Many of the participants had sat on the sidelines as Stanislaus County's median home price peaked at $396,000 in late 2005. The median since has fallen to $135,000, and foreclosures have soared as home loans went bad.
People at Homeownership Modesto could talk with real estate agents, lenders, government representatives and others involved in housing.
"People that come to these things are a little more motivated than the guy who sits around and watches things," said Michael Campbell of Great Valley Realtors in Modesto, which had a booth.
Buyers should act quickly to get in on the bargains, he added.
"Anything under about $200,000, if it's move-in-ready, is virtually disappearing," Campbell said. "It's not uncommon to have three or four offers, and I've seen up to 11 or 12 on some properties that are really nice."

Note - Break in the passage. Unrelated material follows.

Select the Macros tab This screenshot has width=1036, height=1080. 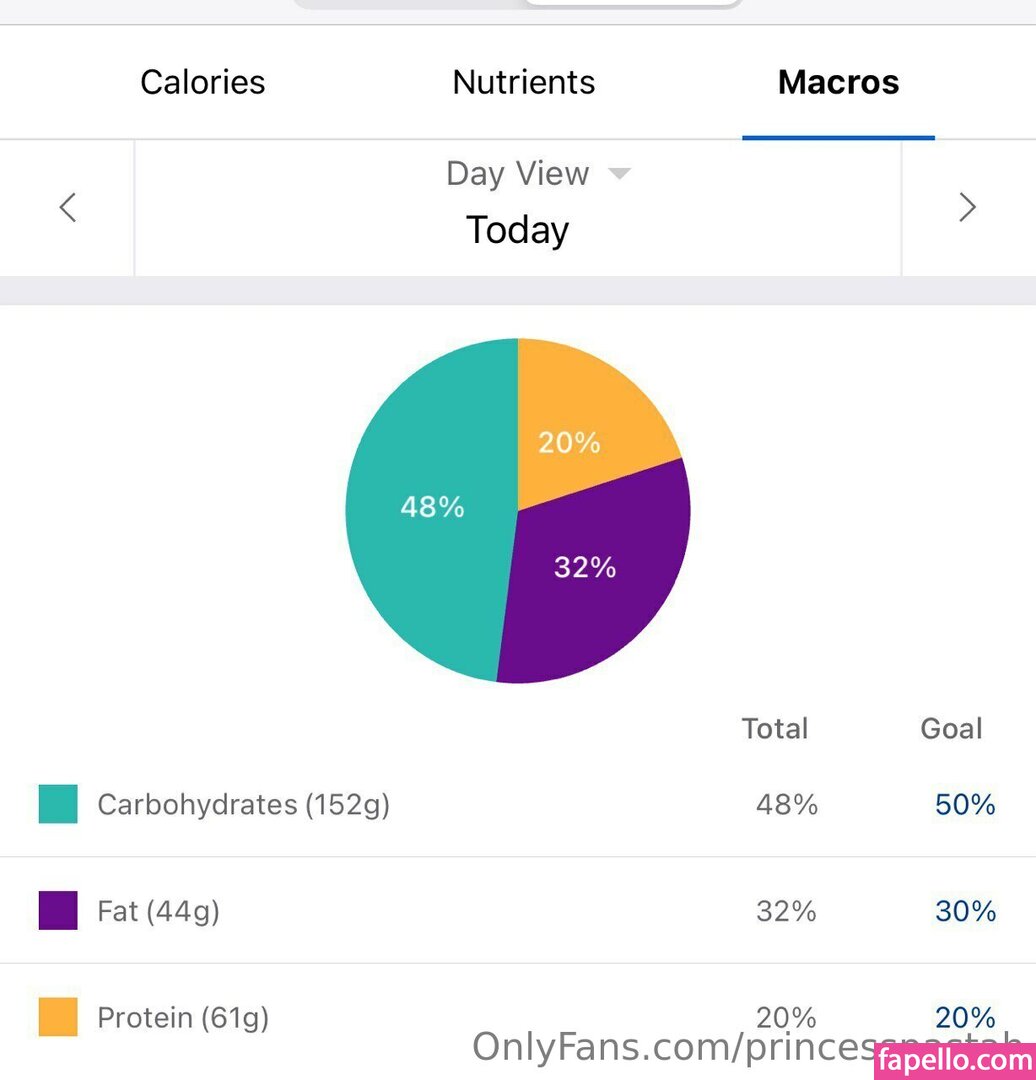click(838, 82)
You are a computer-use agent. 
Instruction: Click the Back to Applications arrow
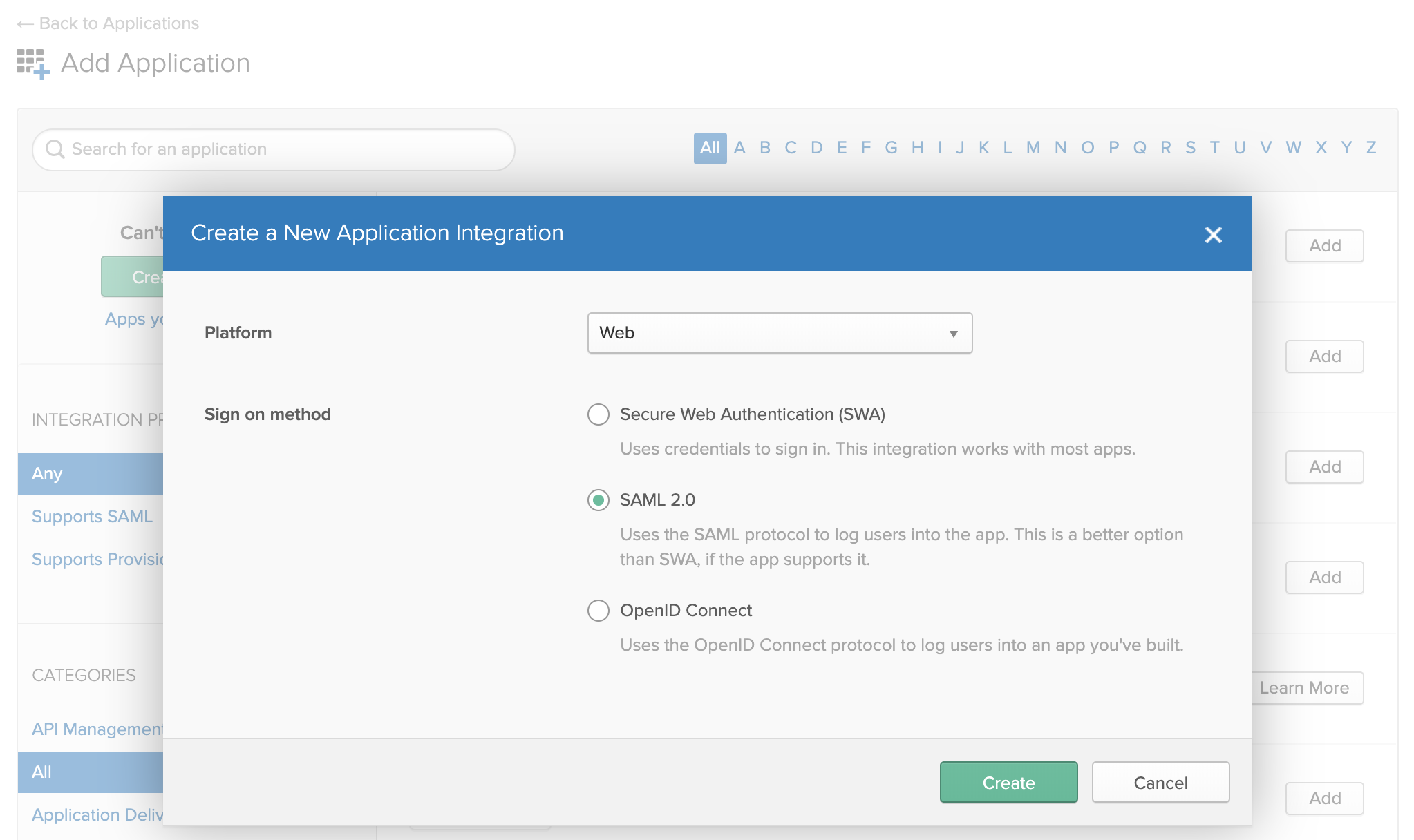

Huerta, 30, and Alvarado, 36, live in Modesto and work as surgical assistants. They said prequalifying for a loan was easier than they expected, but the competition in their price range -- up to $135,000 -- is something else.
"You drive up to a house, and there are already five people standing in line," Huerta said.
What about renovations?
Roger and Jessica DeSousa of Turlock, both 28 and the parents of a 1-year-old boy, own a house but are looking for an investment property. Roger, who has a contractor's license along with working at Valley Distributors, said they hope to tap a public program for renovations.
"I'm just trying to find another way to make some extra money," he said. "I would probably rent it out and wait for the market to turn and sell it."
The seminars ranged from basic information, such as estimating how much a family can handle in mortgage payments, to the details on new tax credits and other incentives.
Although plenty of help is out there, buyers need to meet the income standards and other requirements, said Rollie Smith, director of the San Joaquin Valley field office for the U.S. Department of Housing and Urban Development.
"Not everybody can be a homeowner," he said, "and we made a big mistake thinking that they could."
California Mortgage Associates of Modesto, which had a booth at the event, has started its own seminars for first-time buyers, said Brenda Olson, vice president for production.
"It shouldn't be a high-pressure kind of thing," she said. "You should be well-educated before you make a choice on your loan type and your agent, and make sure that what you buy today is going to work for you in the future."